Considere a possibilidade de fogo em veículos elétricos ou de combustíveis líquidos.


Antes de sair do veículo observe ao redor por 10 segundos. Vista o colete refletivo tanto de dia como à noite, e sinalize o local antes de entrar na cena. Organize a área para o Resgate fazer a aproximação e, principalmente, para que a seguir possa sair da cena.


Crie um perímetro de exclusão para afastar motoristas curiosos.


Dados: no último ano, 136 viaturas de polícia, 22 caminhões de bombeiro e 42 ambulâncias foram atingidas em incidentes mal sinalizados, causando a morte dos ocupantes. No mesmo período, 25.600 ambulâncias sofreram incidentes não-fatais.


INSTABILIDADES COMPLEXAS

Objetos e estruturas podem apresentar instabilidades complexas que incluem veículos, árvores, postes, prédios, marquises e pilhas de materiais. Verifique a condição antes de aproximar da vítima ou de ocupantes de veículos instáveis. Não entre no veículo instável.

Não fique embaixo de objetos ou estruturas e não se exponha em declives.

Nas cidades, não tente apagar incêndios sem treino. Acione o Corpo de Bombeiros.


PERIGO COM ANIMAIS INSTÁVEIS E PEÇONHENTOS

Antes de acessar um veículo colidido procure saber se há no interior animal perigoso.

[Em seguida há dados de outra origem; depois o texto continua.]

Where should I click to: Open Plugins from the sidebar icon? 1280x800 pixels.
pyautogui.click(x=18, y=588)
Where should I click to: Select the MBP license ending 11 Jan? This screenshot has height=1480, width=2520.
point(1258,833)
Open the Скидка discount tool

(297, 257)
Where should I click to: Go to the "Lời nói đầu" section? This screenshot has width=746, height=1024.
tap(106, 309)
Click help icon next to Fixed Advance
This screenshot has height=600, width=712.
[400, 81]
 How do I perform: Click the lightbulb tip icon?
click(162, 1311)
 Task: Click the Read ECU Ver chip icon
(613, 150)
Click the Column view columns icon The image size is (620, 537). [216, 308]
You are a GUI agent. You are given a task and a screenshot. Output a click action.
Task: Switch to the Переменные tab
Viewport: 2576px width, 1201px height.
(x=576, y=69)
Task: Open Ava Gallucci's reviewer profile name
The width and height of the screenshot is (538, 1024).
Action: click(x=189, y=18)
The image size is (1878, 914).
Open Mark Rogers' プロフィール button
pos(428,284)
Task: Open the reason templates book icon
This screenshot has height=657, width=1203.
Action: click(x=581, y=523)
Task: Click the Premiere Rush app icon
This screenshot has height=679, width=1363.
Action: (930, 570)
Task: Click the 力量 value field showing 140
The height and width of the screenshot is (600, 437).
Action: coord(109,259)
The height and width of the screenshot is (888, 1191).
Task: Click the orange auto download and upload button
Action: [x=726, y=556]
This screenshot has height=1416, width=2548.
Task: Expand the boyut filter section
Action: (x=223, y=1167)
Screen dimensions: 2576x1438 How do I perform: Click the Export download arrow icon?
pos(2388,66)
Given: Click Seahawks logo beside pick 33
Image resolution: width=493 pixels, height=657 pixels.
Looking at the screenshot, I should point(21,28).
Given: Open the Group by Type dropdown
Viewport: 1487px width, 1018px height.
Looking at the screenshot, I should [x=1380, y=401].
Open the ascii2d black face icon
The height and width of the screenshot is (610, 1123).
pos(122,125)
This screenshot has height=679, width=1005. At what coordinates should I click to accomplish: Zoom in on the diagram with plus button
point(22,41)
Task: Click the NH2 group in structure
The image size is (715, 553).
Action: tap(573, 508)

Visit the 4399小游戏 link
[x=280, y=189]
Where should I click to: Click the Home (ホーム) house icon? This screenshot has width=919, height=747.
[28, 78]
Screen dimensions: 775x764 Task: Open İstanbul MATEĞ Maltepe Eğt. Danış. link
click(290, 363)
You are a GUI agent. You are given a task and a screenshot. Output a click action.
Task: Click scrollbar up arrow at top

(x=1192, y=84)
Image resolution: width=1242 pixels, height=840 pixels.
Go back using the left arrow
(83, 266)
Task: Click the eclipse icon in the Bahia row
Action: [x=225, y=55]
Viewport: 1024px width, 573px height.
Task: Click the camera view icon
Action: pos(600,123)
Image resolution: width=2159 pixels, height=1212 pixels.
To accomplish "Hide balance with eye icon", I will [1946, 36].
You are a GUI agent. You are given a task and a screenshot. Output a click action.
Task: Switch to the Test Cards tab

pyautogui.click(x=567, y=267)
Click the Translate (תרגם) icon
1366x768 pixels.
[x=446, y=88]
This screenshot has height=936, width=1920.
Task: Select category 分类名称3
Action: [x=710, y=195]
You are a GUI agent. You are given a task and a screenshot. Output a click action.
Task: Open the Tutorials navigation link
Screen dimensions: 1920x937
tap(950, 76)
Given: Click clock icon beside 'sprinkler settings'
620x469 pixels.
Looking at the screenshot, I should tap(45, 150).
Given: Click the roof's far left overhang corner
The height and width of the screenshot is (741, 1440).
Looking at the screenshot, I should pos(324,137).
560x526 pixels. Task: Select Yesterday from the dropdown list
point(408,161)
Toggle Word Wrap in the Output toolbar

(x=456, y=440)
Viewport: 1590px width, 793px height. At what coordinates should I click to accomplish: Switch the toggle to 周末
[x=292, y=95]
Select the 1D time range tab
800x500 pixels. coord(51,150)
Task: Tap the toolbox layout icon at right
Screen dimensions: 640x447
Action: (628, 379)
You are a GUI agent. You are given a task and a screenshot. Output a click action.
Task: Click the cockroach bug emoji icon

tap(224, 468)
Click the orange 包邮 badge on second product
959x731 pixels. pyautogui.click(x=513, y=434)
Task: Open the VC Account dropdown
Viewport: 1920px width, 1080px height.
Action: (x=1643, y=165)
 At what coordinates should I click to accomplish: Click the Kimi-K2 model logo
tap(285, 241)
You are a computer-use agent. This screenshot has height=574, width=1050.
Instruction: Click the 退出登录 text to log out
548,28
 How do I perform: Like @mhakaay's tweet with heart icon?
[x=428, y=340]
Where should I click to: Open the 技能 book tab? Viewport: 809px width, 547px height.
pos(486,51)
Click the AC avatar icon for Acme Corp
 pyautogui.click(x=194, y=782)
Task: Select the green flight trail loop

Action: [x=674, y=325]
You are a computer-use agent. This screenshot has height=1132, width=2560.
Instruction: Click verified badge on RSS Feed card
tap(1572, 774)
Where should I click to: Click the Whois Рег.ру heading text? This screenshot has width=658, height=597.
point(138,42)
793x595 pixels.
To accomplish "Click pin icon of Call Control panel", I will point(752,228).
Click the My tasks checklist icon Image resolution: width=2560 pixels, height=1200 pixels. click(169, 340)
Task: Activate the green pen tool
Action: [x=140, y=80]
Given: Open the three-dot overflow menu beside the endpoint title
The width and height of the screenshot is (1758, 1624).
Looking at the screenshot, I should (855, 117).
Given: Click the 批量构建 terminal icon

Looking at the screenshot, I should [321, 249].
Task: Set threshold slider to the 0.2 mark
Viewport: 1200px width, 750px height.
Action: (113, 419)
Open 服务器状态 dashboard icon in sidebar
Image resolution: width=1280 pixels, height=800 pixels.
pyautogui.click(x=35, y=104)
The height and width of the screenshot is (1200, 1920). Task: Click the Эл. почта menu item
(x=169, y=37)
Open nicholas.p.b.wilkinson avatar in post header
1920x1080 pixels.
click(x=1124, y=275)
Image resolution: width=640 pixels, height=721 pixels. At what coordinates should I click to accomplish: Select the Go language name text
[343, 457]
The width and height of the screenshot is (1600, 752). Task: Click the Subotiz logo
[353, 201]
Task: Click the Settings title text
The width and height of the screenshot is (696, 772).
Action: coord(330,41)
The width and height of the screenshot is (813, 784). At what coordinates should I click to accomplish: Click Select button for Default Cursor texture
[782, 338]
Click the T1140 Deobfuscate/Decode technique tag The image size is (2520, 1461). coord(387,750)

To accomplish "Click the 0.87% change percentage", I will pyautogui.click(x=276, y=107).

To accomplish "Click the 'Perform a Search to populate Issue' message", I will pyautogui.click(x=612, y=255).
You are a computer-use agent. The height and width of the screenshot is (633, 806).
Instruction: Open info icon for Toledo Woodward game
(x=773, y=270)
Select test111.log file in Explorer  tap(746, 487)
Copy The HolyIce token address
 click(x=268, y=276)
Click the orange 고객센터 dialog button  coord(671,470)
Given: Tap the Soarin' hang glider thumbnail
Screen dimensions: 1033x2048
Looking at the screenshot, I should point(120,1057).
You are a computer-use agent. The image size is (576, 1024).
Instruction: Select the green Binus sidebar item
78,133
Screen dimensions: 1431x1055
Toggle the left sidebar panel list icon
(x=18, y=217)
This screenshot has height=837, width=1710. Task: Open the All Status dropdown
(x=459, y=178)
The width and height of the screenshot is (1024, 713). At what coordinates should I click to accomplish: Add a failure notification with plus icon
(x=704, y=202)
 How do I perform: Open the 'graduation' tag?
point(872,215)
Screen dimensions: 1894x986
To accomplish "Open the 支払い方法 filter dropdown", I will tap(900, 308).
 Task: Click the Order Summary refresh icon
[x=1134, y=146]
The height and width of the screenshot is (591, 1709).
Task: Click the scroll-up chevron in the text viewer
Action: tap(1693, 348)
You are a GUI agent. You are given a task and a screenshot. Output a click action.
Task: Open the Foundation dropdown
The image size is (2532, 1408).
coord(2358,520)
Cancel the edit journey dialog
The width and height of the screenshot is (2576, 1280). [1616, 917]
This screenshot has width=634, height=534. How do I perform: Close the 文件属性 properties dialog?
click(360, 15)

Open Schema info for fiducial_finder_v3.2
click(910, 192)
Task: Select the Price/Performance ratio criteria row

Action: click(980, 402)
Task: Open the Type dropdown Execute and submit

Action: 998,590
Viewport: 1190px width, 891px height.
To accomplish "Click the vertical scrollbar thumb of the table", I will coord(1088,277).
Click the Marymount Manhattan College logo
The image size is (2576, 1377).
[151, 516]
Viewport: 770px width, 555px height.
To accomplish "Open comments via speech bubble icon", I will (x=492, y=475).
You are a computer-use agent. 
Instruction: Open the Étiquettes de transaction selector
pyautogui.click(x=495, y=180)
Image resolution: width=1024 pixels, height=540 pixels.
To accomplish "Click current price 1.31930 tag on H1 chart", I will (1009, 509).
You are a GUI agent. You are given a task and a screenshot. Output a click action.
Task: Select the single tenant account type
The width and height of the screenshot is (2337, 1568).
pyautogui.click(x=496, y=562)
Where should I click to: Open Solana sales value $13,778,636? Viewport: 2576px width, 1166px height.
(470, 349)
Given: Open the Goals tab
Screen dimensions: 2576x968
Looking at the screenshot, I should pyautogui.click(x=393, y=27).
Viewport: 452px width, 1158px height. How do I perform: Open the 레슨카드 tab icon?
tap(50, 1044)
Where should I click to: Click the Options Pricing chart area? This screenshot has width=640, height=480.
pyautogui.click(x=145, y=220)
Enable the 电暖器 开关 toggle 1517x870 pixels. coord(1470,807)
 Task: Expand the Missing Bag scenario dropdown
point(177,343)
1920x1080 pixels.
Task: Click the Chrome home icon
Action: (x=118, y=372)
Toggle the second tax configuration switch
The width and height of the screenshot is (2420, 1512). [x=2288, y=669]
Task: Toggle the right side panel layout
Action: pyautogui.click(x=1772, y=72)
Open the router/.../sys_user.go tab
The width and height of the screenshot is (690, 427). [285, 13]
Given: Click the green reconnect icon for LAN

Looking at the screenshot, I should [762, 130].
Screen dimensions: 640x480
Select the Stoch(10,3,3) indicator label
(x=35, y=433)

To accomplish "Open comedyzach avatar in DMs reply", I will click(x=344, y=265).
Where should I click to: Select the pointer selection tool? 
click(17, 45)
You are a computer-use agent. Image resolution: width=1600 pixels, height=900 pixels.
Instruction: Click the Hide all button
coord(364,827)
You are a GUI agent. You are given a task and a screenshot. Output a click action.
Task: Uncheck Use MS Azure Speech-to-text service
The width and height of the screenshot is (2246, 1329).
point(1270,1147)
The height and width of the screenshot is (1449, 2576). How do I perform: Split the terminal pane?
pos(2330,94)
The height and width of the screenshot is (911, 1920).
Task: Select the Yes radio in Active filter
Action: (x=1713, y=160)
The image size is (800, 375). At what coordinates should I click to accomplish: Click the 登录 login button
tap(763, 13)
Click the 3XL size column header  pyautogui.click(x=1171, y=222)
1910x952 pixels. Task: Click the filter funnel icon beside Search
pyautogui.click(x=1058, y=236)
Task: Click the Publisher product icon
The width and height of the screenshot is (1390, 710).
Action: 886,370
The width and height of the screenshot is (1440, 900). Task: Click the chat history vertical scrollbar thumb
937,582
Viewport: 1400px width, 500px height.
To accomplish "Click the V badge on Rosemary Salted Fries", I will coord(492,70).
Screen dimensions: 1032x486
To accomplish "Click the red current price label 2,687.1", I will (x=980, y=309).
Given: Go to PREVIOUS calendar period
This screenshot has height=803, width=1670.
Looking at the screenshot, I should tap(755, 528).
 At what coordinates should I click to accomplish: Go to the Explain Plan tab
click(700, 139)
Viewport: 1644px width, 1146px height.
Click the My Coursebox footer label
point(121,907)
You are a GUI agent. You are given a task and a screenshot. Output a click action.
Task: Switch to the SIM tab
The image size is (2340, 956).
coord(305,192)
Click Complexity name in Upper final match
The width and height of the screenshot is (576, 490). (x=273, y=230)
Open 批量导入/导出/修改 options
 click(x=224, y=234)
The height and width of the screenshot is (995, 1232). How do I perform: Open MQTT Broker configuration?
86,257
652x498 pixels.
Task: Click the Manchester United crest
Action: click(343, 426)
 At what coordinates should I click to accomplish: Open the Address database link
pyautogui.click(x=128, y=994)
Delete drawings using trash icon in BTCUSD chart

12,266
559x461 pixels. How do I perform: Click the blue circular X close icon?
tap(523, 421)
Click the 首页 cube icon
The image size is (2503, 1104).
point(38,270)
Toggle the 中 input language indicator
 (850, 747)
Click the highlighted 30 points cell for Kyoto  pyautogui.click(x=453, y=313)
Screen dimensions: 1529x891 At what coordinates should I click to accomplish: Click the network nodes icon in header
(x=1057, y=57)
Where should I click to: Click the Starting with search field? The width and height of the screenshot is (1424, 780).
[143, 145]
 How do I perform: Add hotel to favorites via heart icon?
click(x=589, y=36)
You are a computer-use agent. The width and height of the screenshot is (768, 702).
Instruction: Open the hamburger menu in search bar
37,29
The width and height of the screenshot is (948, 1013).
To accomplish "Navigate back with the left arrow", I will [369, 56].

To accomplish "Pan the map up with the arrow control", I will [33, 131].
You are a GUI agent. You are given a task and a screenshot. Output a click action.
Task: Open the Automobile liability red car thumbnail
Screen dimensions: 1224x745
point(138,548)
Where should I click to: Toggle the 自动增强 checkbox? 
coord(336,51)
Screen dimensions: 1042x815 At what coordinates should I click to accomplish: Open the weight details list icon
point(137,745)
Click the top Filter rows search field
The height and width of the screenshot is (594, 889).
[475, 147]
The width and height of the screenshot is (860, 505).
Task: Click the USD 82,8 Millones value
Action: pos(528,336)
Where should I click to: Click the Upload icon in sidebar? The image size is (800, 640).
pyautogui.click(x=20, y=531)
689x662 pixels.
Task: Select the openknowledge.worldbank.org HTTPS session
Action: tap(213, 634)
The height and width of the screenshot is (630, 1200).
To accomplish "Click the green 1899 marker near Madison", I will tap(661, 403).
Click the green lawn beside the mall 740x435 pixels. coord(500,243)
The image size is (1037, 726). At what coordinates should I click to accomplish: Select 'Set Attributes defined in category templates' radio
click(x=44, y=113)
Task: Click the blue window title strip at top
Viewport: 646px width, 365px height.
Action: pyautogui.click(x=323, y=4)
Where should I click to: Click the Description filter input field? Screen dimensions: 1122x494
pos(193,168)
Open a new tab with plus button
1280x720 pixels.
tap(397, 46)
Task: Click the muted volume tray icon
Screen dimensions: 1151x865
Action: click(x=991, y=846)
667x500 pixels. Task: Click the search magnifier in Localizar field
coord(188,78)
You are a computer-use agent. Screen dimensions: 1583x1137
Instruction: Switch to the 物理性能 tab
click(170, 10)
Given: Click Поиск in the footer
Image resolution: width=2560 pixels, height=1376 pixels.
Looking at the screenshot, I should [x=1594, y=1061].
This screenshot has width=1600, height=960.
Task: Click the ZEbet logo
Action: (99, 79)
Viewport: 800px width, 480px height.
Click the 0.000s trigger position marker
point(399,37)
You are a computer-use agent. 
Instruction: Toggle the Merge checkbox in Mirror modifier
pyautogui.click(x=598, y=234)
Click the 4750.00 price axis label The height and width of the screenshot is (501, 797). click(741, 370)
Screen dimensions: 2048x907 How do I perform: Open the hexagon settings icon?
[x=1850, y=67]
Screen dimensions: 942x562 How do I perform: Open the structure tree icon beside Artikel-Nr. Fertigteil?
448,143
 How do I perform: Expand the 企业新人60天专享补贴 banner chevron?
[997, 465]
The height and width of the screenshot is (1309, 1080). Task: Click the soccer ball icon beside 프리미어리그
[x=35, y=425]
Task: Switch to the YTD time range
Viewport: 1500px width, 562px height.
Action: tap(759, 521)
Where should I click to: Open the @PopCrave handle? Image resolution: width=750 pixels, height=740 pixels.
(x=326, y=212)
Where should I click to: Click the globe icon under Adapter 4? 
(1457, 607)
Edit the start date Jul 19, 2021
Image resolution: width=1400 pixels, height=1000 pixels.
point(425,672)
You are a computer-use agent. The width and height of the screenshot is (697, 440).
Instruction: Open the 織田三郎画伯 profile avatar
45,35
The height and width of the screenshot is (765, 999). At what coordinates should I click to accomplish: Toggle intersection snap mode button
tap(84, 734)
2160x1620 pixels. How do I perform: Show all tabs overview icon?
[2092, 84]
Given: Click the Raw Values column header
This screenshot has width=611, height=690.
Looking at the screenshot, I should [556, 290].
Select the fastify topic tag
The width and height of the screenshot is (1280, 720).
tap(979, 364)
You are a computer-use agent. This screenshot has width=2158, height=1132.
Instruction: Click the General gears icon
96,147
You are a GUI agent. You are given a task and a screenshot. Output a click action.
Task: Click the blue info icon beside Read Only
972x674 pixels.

  • Animais de estimação podem ficar agitados;

  • A sua proximidade pode representar ameaça, atacando em defesa do dono;

  • Animais de fazenda atacam pessoas estranhas que entram nos pastos

  • Animais silvestres como serpente e, escorpião, representam perigo de envenenamento.


Insetos, como abelhas e marimbondos, aranhas e carrapatos aplicam picadas e ferroadas.


Mantenha as vítimas secas e aquecidas.

Considere as intempéries e operações noturnas. Mantenha agasalhos, capa de chuva, lanternas, luzes de sinalização e pilhas sobressalentes, no seu Kit de emergências.